Zaloezjni zegt in het interview dat de situatie hem aan de Eerste Wereldoorlog doet denken. 'Net als in die oorlog honderd jaar geleden hebben we nieuwe technologieën toegepast waardoor we in een patstelling zijn beland. Er zal waarschijnlijk geen grote en mooie doorbraak komen.'
'We zien eenvoudigweg alles wat de vijand doet, en zij zien alles wat wij doen. Om deze impasse te doorbreken hebben we iets nieuws nodig, zoals ooit de Chinezen het buskruit uitvonden waarmee we ons tot op de dag van vandaag doden', aldus Zaloezjni. Hij beschrijft in het interview een slagveld waar moderne sensors elke troepenconcentratie zien en die vervolgens met moderne precisiewapens aanvallen.
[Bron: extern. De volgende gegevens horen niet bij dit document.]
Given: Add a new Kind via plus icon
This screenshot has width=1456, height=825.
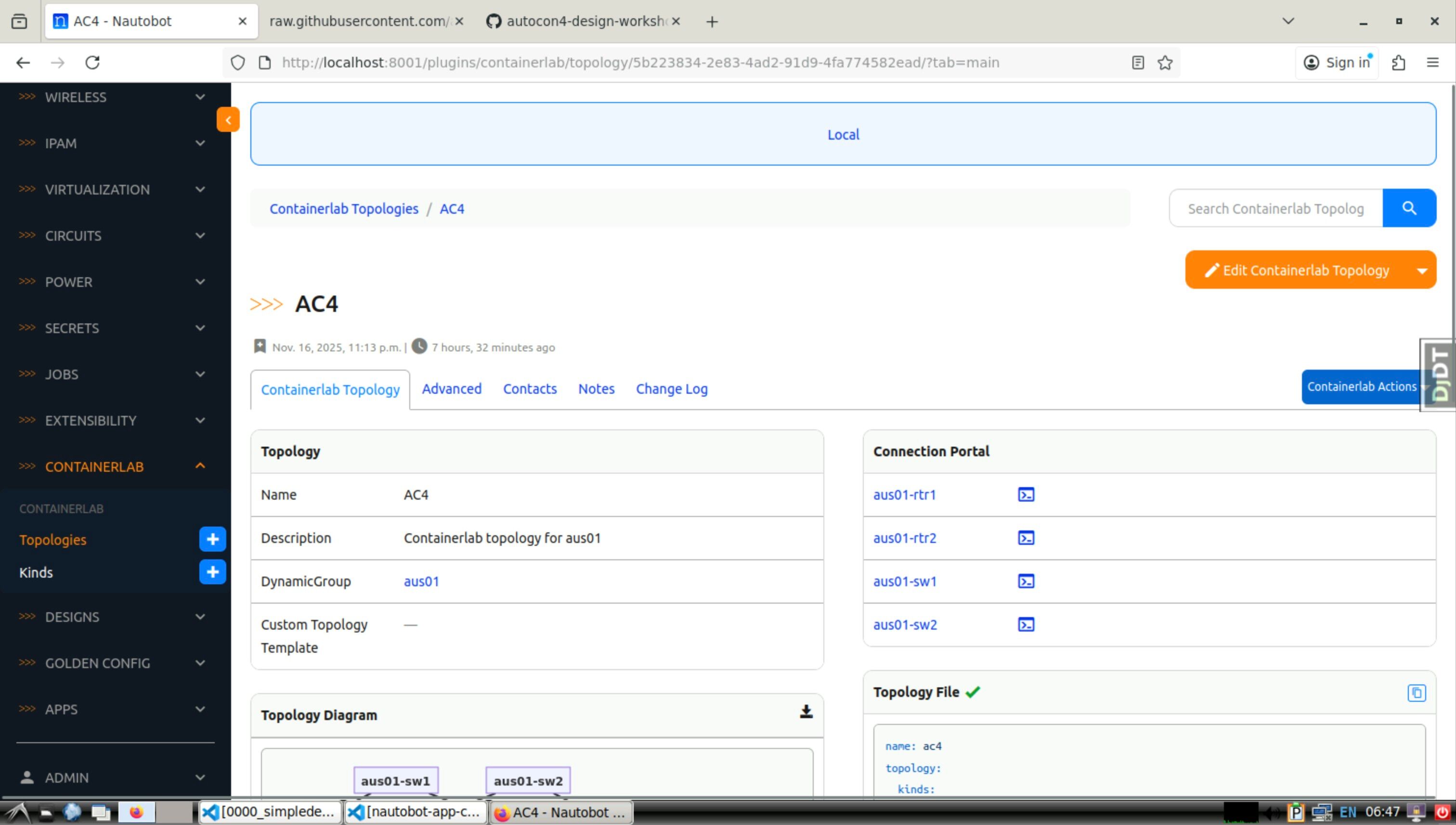Looking at the screenshot, I should pyautogui.click(x=212, y=572).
In de afgelopen vijf maanden heeft het Oekraïense leger met het tegenoffensief slechts 17 kilometer gewonnen. Rusland vocht tien maanden bij Bachmoet om uiteindelijk een stad van 6 bij 6 kilometer te veroveren. Het verloop van het tegenoffensief heeft de Westerse verwachtingen niet waargemaakt dat Oekraïne het eens onoverwinnelijk geachte Rusland kon overwinnen en daarmee Vladimir Poetin aan de onderhandelingstafel kon dwingen.
Ook generaal Zaloezjni moet toegeven dat hij fout zat met zijn veronderstelling dat hij het Russische leger kon laten doorbloeden. 'Rusland heeft minstens 150.000 gedode soldaten. Elk ander land zou met zoveel doden de oorlog willen laten stoppen. Maar Rusland maakt zich daar niet druk om, een mensenleven is daar niets waard en Poetin kijkt naar de beide wereldoorlogen toen Rusland tientallen miljoenen mensen verloor.'
Met de huidige gevechtskracht zou het Oekraïense leger 30 kilometer per dag moeten winnen en door de Russische defensie moeten breken. 'Volgens de denkwijze van de NAVO zouden we in vier maanden de Krim hebben bereikt, daar met de Russen hebben gevochten en weer teruggekeerd naar onze oude posities', zegt Zaloezjni met een sarcastische ondertoon.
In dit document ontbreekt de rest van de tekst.